NF-κB Expression and Outcomes in Solid Tumors: A Systematic Review and Meta-Analysis.

Abstract

Nuclear factor-kappaB (NF-κB) is a key inflammatory transcription factor expressed frequently in tumors. Numerous studies have investigated the correlation between NF-κB expression and prognosis in solid tumors, but the conclusions are still in contradiction. Here, we conduct a meta-analysis to explore the overall association of NF-κB overexpression and survival in human solid tumors.

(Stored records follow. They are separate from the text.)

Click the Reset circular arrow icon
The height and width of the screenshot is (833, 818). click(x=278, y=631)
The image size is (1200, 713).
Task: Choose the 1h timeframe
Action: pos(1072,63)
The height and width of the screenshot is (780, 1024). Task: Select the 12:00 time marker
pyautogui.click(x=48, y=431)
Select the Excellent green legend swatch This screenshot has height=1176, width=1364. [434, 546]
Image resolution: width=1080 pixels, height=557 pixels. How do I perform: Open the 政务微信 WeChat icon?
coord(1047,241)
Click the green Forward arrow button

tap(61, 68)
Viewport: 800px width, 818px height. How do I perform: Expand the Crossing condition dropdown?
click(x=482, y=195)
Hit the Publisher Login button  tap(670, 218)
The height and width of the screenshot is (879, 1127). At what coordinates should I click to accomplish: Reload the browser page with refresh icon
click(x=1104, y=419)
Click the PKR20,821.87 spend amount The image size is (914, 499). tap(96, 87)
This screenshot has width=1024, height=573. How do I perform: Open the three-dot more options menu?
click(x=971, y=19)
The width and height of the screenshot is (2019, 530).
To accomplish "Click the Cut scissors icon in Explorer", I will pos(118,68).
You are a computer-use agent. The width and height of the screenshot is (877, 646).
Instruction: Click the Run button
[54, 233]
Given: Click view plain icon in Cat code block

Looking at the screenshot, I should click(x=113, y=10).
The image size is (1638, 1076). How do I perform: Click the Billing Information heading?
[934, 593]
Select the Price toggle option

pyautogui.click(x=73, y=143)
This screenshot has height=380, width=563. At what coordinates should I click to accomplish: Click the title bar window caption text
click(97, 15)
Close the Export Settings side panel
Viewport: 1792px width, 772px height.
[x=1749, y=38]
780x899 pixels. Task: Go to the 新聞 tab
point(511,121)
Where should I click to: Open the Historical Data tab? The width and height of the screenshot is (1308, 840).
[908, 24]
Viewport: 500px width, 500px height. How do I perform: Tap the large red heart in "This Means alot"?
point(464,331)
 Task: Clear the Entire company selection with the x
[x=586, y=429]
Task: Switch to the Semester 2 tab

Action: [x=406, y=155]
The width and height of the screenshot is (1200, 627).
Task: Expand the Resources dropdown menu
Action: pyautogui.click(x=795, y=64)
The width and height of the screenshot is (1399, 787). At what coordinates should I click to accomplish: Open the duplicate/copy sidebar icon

Pubmed and EBSCO databases were searched for studies evaluating expression of NF-κB (as measured by immunohistochemistry) and overall survival (OS) and disease-free survival (DFS) in solid tumors. Published data were extracted and computed into odds ratios (ORs) for death at 3, 5, and 10 years. Data were pooled using the Mantel-Haenszel random-effect model. All statistical tests were two-sided. Forty-four studies with a total of 4418 patients were included in this meta-analysis. NF-κB overexpression was associated with worse OS at 3 years (OR = 3.40, 95% confidence interval [CI] = 2.41-4.79, P < 0.00001), 5 years (OR = 2.72, 95% CI = 1.92-3.85, P < 0.00001), and 10 years (OR = 2.63, 95% CI = .34-5.16, P = 0.005) of solid tumors. Results for 3- and 5-year DFS were similar. NF-κB expression was associated with poor 3-year OS in both Tumor, Lymph Node, Metastasis stage I-II (OR = 9.11, 95% CI = 2.90-28.68, P = 0.0002) and III-IV (OR = 2.59, 95% CI = 1.61-4.15, P < 0.0001). There is no correlation between cellular localization of NF-kB overexpression and OS of solid tumors. Among the tumor types, NF-κB was associated with worse 3 year-OS of colorectal cancer (OR = 2.70, 95% CI = 1.64-4.46, P < 0.0001), esophageal carcinoma (OR = 6.00, 95% CI = 3.29-10.94, P < 0.0001) and worse 5 year-OS of colorectal cancer (OR = 2.72, 95% CI = 1.92-3.85, P < 0.00001), esophageal carcinoma (OR = 5.96, 95% CI = 3.48-10.18, P = 0.03), and nonsmall cell lung cancer (OR = 1.69, 95% CI = 1.20-2.38, P = 0.002). Expression of NF-κB is associated with worse survival in most solid tumors irrespective of NF-κB localization.